> ABOUT THIS EXERCISE:
Lines with the word "list" in them must be copied from the records below.

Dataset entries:
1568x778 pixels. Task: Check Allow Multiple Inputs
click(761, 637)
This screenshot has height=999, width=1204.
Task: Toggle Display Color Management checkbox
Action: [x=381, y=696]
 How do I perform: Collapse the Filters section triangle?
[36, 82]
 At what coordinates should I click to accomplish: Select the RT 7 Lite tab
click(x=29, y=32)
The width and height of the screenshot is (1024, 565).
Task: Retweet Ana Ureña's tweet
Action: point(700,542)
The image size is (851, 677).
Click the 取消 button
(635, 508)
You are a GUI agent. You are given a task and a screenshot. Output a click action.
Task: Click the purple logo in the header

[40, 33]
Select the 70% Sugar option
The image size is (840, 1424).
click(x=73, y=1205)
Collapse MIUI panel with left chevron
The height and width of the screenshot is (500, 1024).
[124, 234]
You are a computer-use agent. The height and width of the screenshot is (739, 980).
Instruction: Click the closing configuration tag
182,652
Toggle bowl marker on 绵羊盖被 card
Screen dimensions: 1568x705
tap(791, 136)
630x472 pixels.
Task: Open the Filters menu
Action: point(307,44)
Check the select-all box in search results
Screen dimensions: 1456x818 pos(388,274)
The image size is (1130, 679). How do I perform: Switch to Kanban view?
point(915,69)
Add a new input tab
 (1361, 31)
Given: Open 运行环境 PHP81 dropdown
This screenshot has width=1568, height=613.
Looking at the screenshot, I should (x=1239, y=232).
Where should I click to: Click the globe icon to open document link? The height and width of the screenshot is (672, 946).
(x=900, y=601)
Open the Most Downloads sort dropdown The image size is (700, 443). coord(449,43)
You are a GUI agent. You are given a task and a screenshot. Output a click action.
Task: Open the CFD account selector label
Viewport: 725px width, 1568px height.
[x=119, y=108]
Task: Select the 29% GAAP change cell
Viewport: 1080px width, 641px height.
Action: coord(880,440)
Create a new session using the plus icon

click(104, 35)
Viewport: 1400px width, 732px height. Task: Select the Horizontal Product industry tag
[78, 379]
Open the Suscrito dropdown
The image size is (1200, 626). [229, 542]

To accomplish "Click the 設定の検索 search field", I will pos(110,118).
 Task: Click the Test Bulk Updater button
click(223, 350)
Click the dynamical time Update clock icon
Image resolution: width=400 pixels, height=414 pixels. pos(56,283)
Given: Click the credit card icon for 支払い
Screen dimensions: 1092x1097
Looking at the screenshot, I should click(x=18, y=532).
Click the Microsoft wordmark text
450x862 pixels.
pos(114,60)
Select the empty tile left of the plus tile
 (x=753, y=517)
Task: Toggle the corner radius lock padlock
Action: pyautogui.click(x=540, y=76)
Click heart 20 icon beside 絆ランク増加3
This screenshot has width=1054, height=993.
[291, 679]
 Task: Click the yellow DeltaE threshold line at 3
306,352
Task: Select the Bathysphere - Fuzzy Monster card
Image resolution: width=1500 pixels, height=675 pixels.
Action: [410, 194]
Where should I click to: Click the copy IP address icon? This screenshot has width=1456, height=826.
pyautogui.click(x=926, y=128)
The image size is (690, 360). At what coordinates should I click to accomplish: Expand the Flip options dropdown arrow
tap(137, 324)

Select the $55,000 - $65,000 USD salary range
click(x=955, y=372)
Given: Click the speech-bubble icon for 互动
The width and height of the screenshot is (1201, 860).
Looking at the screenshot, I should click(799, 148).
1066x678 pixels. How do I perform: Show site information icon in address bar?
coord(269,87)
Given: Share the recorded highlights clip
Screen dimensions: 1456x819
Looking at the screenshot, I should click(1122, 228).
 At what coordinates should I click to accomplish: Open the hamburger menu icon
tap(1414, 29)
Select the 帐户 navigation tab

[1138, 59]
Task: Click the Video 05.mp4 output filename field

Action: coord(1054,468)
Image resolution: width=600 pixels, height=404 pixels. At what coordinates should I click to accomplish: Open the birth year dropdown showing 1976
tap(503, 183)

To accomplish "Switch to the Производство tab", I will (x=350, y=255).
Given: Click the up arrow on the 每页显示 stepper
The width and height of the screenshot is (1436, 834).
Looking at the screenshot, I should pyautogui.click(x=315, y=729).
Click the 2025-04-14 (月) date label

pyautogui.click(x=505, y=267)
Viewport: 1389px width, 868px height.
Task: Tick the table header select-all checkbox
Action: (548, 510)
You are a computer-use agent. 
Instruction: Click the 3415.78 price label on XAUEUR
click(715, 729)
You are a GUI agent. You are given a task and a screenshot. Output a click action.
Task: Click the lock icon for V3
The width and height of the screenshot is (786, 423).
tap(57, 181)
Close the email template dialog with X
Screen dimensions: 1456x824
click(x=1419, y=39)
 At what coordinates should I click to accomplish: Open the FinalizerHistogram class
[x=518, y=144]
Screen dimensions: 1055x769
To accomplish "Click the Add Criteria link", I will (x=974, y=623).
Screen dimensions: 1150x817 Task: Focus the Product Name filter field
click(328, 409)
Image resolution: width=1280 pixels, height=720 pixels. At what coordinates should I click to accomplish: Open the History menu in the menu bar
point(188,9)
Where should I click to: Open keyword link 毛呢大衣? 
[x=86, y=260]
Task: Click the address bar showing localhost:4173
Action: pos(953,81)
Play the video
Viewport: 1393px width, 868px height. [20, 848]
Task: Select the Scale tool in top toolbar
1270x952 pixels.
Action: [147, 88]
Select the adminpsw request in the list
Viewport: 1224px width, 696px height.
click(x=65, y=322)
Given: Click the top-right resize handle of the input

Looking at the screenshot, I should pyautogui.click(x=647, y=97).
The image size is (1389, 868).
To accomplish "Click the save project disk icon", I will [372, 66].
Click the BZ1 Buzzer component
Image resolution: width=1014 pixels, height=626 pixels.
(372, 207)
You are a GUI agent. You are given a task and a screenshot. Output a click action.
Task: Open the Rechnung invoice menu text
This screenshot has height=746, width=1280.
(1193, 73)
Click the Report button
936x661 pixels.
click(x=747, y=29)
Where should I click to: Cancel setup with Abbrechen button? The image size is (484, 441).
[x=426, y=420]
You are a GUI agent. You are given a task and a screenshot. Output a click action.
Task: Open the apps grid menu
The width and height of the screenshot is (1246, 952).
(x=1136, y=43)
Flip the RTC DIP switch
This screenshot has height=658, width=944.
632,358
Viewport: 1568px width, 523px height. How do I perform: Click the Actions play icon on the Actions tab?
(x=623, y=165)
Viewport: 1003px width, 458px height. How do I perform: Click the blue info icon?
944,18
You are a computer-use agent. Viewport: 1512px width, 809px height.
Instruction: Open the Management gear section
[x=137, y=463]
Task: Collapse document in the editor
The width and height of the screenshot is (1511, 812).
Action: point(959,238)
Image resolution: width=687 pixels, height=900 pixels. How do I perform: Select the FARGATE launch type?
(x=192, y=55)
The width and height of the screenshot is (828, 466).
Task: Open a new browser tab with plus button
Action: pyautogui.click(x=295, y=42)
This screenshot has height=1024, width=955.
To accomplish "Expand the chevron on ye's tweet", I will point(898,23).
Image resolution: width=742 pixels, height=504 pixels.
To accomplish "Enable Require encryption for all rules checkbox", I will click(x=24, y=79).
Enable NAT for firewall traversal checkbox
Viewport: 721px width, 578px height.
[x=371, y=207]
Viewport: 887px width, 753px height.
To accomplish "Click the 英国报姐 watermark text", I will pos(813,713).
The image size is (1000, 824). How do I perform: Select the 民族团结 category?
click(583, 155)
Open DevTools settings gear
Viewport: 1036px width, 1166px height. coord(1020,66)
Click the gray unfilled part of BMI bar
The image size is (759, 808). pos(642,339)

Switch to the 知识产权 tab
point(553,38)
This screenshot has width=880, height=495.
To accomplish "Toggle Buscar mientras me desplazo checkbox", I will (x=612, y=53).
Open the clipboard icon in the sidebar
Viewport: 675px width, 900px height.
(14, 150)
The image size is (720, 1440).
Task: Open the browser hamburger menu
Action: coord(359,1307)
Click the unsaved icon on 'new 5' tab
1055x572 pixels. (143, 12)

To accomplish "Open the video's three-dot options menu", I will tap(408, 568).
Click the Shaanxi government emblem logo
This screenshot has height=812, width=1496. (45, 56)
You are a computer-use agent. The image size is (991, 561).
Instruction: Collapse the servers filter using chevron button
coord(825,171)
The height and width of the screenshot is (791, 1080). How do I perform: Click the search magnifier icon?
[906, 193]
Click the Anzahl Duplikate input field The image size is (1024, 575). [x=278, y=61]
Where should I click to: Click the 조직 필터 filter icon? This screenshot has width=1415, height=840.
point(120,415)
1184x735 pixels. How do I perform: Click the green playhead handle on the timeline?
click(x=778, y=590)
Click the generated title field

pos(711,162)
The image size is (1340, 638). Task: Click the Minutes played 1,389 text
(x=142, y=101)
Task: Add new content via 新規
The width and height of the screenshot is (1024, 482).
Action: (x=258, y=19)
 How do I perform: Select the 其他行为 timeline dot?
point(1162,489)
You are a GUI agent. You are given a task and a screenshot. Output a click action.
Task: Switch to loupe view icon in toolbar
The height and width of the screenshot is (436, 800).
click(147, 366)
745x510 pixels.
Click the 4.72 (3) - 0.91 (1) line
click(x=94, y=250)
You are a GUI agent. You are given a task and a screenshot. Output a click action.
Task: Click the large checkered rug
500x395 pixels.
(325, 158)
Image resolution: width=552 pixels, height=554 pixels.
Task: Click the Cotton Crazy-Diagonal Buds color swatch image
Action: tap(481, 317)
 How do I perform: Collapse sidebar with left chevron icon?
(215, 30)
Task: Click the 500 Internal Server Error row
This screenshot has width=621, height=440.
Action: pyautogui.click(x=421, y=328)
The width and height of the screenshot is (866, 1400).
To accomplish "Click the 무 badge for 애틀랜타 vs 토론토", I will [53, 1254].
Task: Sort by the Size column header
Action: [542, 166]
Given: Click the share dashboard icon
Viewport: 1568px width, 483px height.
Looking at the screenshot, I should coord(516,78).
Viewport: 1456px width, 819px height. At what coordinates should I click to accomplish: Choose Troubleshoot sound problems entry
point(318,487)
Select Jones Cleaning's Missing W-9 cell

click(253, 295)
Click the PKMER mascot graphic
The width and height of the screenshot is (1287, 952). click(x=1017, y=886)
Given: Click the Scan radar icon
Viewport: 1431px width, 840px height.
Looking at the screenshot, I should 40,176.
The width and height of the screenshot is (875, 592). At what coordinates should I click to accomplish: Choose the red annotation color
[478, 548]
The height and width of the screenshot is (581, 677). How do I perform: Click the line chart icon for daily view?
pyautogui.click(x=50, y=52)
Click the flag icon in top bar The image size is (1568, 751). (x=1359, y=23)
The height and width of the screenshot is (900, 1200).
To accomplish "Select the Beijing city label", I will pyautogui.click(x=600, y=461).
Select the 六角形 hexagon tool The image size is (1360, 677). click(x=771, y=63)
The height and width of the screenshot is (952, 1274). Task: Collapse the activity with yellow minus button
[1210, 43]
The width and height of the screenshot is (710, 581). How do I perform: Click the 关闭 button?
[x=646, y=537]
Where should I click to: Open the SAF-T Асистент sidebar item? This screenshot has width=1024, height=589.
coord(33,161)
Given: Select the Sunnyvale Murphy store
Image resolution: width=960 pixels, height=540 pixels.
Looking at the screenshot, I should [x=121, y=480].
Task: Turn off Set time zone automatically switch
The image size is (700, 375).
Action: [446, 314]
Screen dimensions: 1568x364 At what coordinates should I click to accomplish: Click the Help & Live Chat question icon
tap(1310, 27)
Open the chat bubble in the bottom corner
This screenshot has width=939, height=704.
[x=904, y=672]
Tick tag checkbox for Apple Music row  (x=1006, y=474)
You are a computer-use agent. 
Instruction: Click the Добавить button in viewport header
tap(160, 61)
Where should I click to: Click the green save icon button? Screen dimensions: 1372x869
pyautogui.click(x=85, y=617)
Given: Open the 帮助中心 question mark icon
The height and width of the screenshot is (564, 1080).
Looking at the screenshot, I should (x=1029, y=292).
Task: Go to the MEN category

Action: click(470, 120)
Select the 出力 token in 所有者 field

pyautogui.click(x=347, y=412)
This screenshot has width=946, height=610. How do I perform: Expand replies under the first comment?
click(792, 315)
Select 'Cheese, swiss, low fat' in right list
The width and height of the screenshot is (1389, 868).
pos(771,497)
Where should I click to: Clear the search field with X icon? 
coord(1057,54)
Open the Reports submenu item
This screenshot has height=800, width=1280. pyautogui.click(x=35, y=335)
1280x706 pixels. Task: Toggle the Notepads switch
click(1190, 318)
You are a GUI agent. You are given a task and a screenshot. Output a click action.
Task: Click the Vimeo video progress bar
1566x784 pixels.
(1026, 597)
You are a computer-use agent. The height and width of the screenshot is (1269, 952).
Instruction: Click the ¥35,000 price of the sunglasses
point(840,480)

> SOLVED PROBLEM:
Select the adminpsw request in the list
Select 'Cheese, swiss, low fat' in right list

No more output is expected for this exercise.